— Information shown —
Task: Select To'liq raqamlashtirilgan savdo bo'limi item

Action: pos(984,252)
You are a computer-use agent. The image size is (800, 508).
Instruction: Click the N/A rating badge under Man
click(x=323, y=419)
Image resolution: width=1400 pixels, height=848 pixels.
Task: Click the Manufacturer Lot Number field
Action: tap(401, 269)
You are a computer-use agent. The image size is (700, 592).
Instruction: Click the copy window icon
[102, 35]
...
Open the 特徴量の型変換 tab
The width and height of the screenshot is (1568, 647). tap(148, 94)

— What to do —
Could you restate, word for word, the lines above from the one with "Task: Select To'liq" to the one with "You are a computer-use agent. The image size is (700, 592).", both included?

— Response to this task —
Task: Select To'liq raqamlashtirilgan savdo bo'limi item

Action: pos(984,252)
You are a computer-use agent. The image size is (800, 508).
Instruction: Click the N/A rating badge under Man
click(x=323, y=419)
Image resolution: width=1400 pixels, height=848 pixels.
Task: Click the Manufacturer Lot Number field
Action: tap(401, 269)
You are a computer-use agent. The image size is (700, 592).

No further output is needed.